Non-Gamers might need more than IGPs, if you want smooth HD play back you need at lease a 4350 and 4550 will be better.
Go watch some really 1080p movies and you gona love the shutter on the IGP.
You don't need a graphics card to play H264 1080p movies! In what year do you live? 2007?
I own an Acer Ferrari One. It has an Athlon Neo L310 (old 65nm dual core A64 @
1.2GHz) and a HD3200 IGP, underclocked to 380MHz, which uses the old UVD 1 engine.
It plays every 1080p movie I throw at it, with no stutter whatsoever.
My HTPC, with a desktop HD3200 IGP, played Blu-Rays with no stuttering at all.
Even the single core Atom is capable of flawless 1080p playback with the ION IGP.
Nowadays, a discrete card is useless for most non-gamers. They (HD3200/4200 and Geforce 8300/9300) have everything needed for a full computing experience: more than suficient 3D acceleration for OS gimmicks, complete video acceleration, two monitor output, HDMI sound passthrough, etc.

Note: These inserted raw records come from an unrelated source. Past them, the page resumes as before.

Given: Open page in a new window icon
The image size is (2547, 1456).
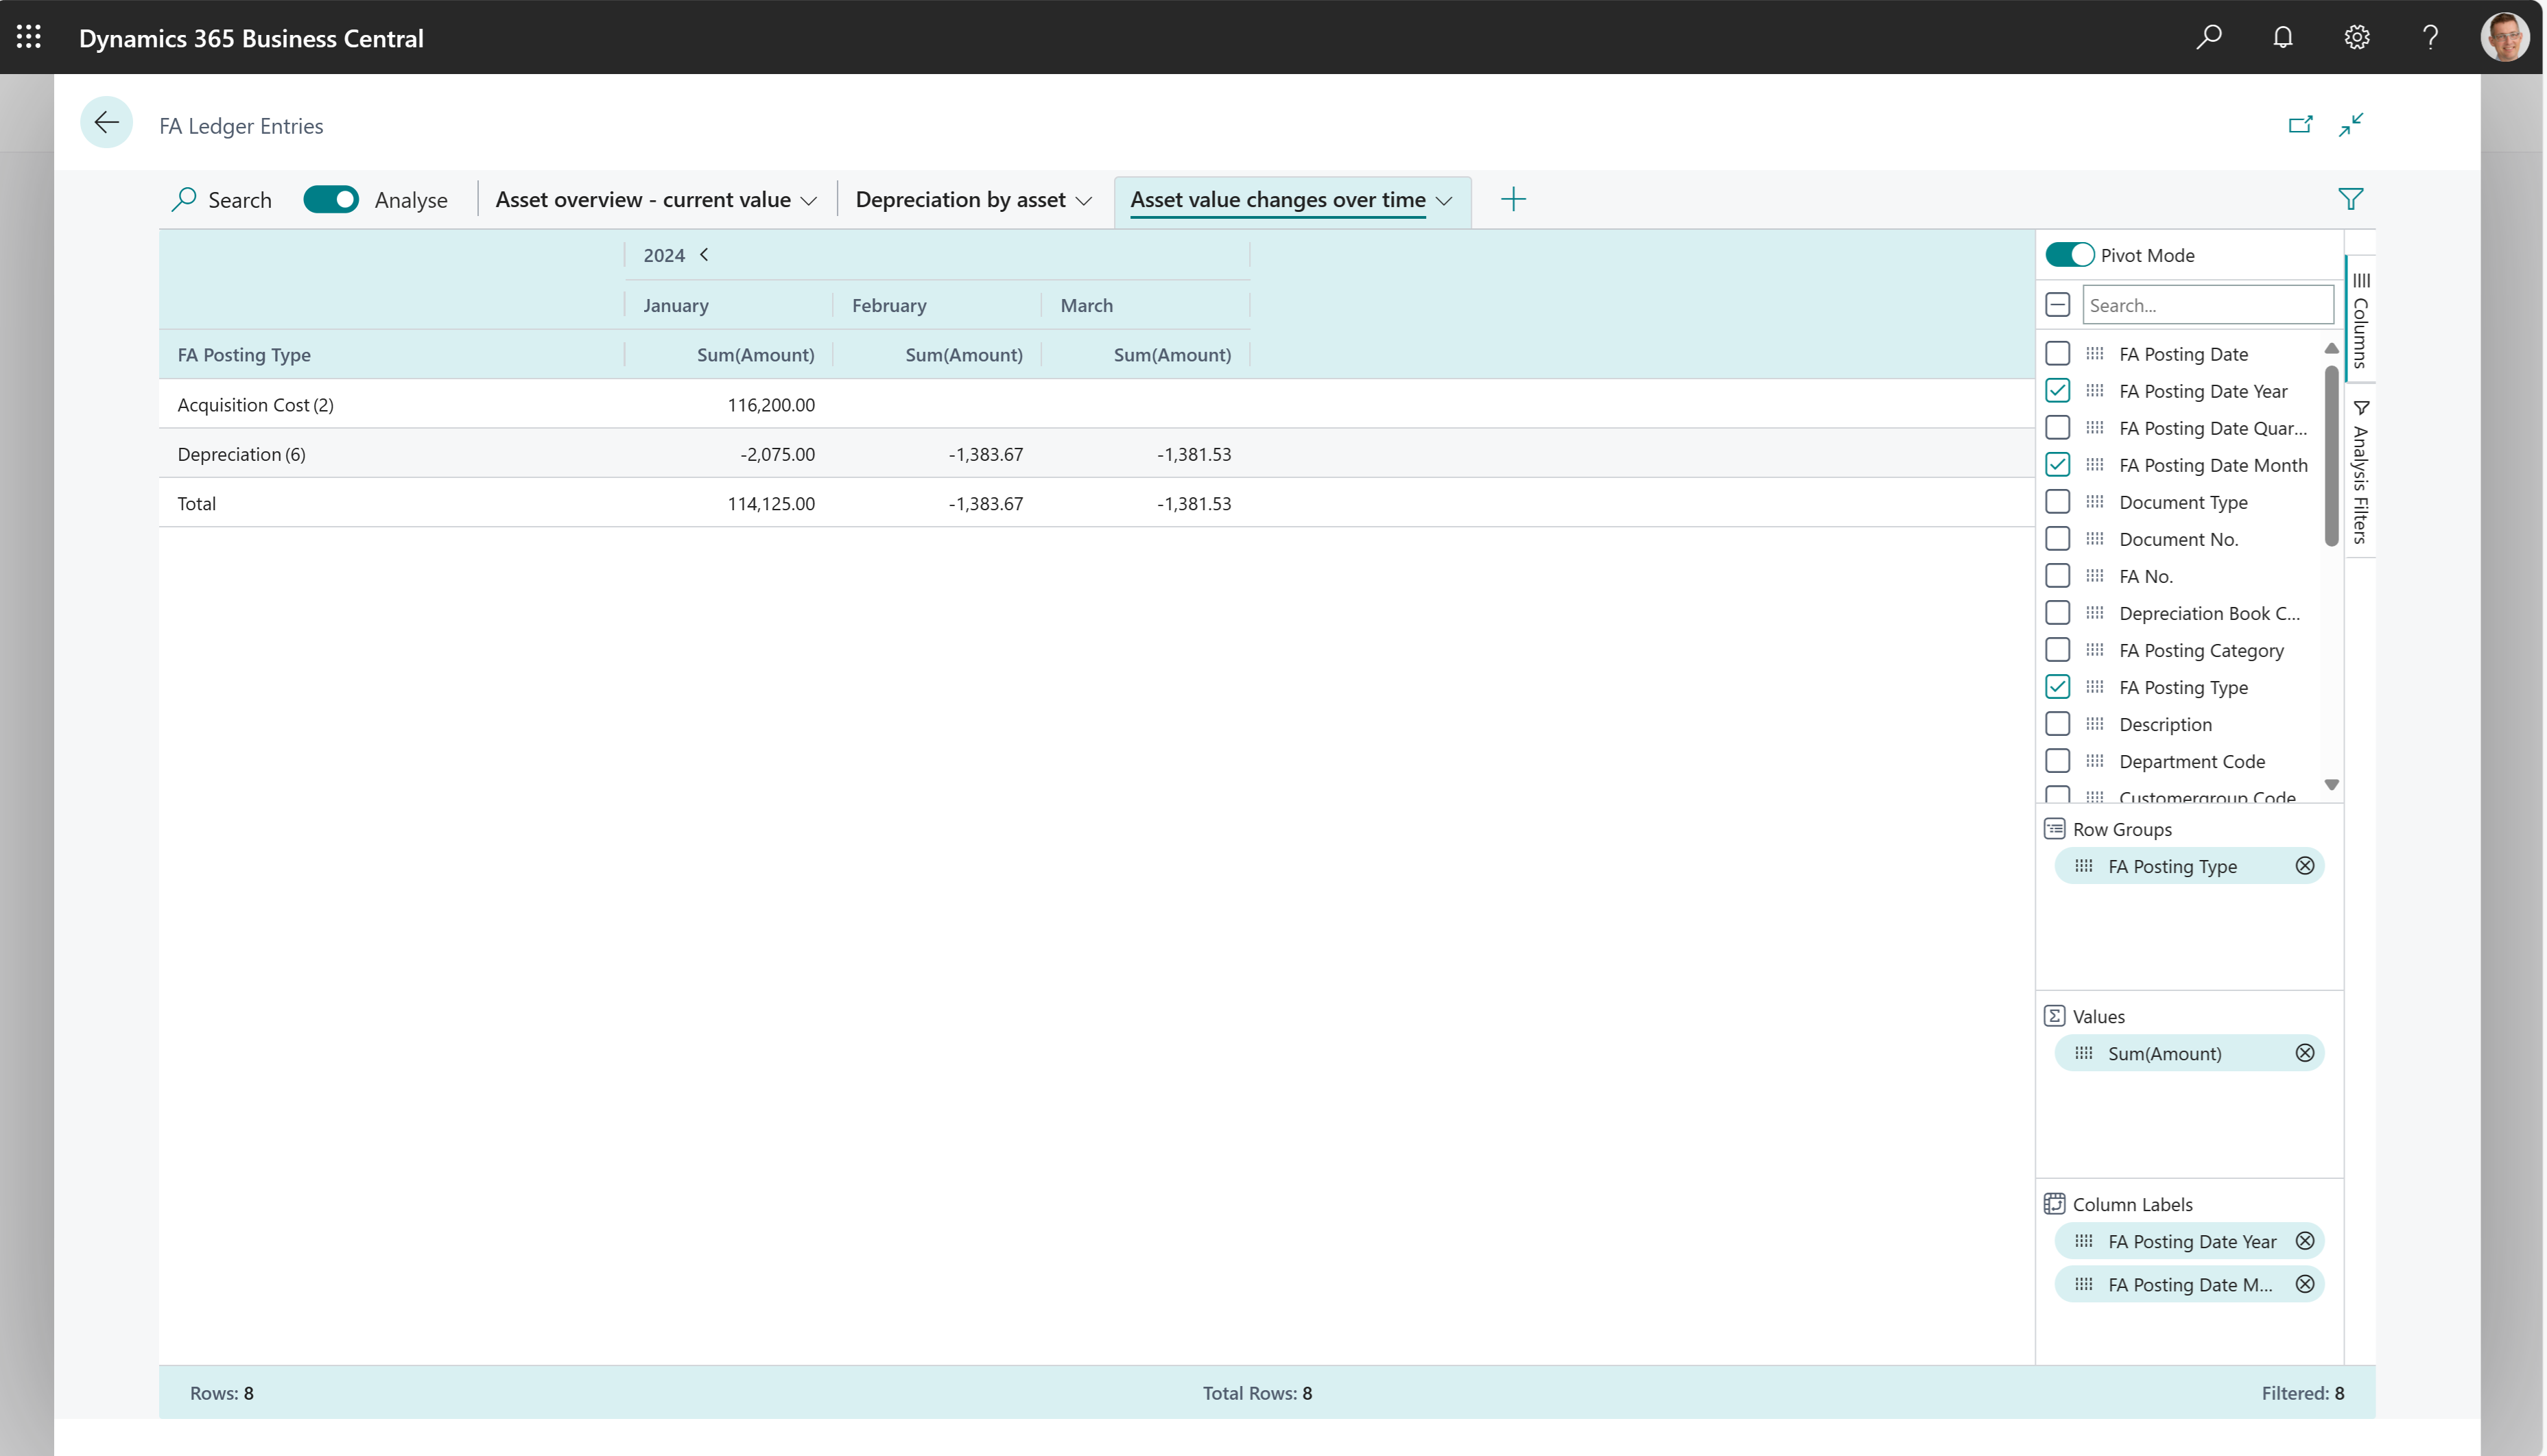Looking at the screenshot, I should (x=2301, y=124).
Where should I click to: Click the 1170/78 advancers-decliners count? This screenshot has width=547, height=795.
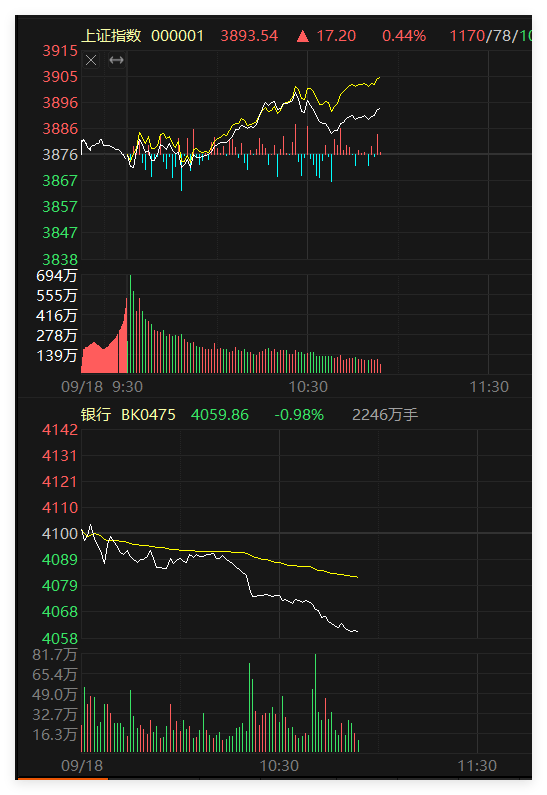480,36
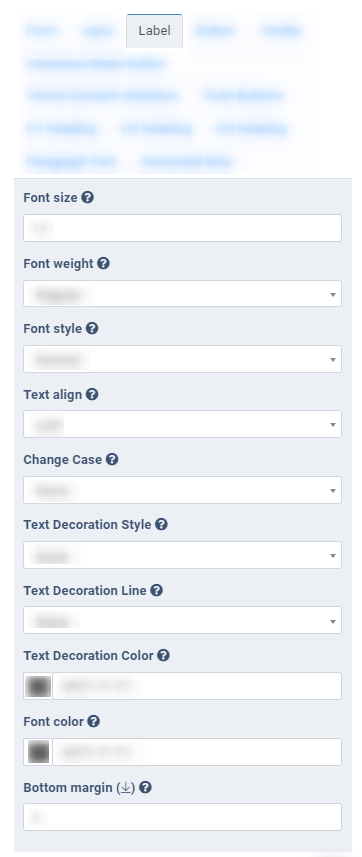Viewport: 362px width, 857px height.
Task: Click the Bottom margin help icon
Action: pos(145,788)
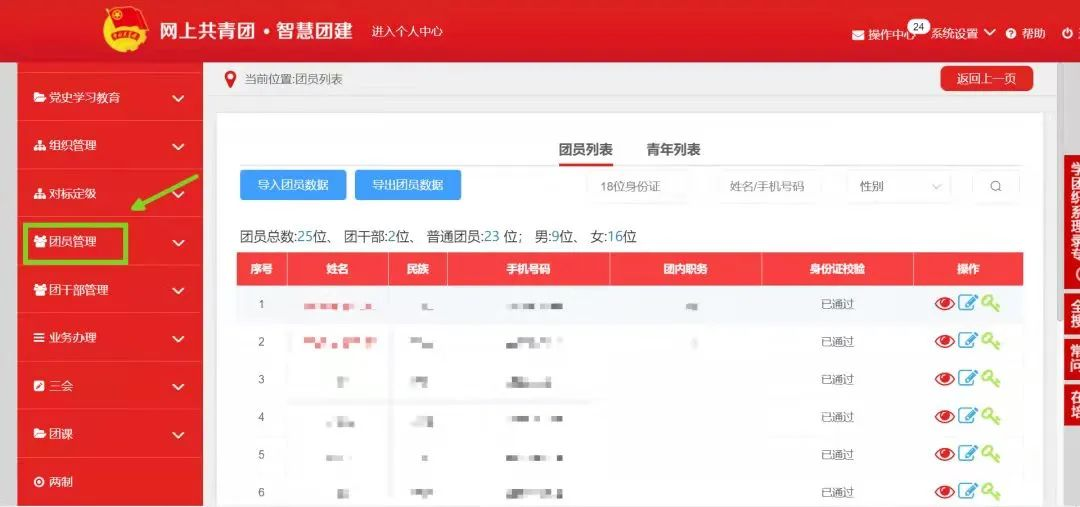
Task: Click the edit pencil icon in row 1
Action: (967, 303)
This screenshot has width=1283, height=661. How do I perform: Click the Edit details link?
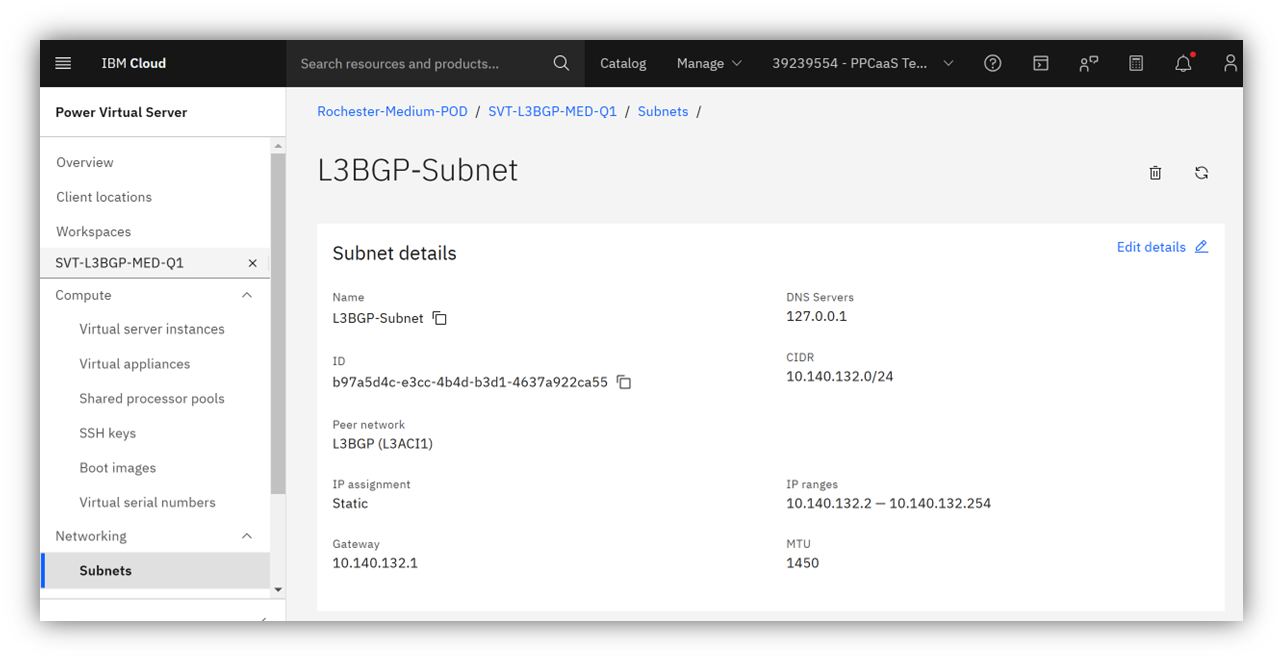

That's why dirt low-end graphics cards are gradually ceasing to exist. There's no market for those in new PCs.
This card is more like a general purpose card that can play games, and by playing it doesn't mean its gona be smooth.
Sure you can play a game @30FPS but it just won't be a decent experience.
Anything below a 5750 don't really cut it.
Do you have the slightest idea of the average PC gamer rig?
First of all, most PCs nowadays are notebooks, not desktops. The best GPU you find in mid-range laptops right now is the HD4650 with DDR3. Before that was out and popular (half a year ago), it was the 32sp 9600M GT.
You buy a high-end laptop and you get a Geforce 260M GTX and a 280M GTX. Those are G92b chips corresponding to underclocked 9800GT and 9800GTX.
This card should have a performance around a 9800GT. This means
the HD5670 will be a lot faster than most PC gaming rigs when it comes out.
And even desktops, pay attention to the next hardware survey from Steam and you'll know how far behind most people are from
DX10. Or take a visit to the GameSpot forums. You find many
REAL gamers who buy new games every week and play them all, using outdated hardware. They only change their hardware when the current one refuses to run the recent games.
Developers know this too. They won't marginalize 95% of their customers in a few years.
Call of Duty 4 is a joke, why buy a new DX11 card to play DX9 games that are more than 2 years old by now?
Go get Dirt2 and see how this card holds up with games "3 years later".
The pricing will be the key, and we have yet to see how this card performs in real games.
BTW I can play some shitty old games on my IGP, so do I now have a "gamer IGP"?
First off, you seem to have some issues with older games. Just because the game is over a year, you call it "shitty old" and a "joke"? Now that's a joke itself.
COD4 is a "joke" that still sells hundreds of copies worldwide and is used for hundreds of gaming tournaments. I'm replaying KOTOR, with graphic settings maxed out, in my subnotebook. It's not a shitty game. It's one of the best games I ever played.
How will this card perform in 3 years? Easy: as well as a HD2600 XT performs now, which is damn fine if you ask me. Sure, you can only crank the settings up to medium or low, but it'll play every game and still provide a satisfatory gaming experience.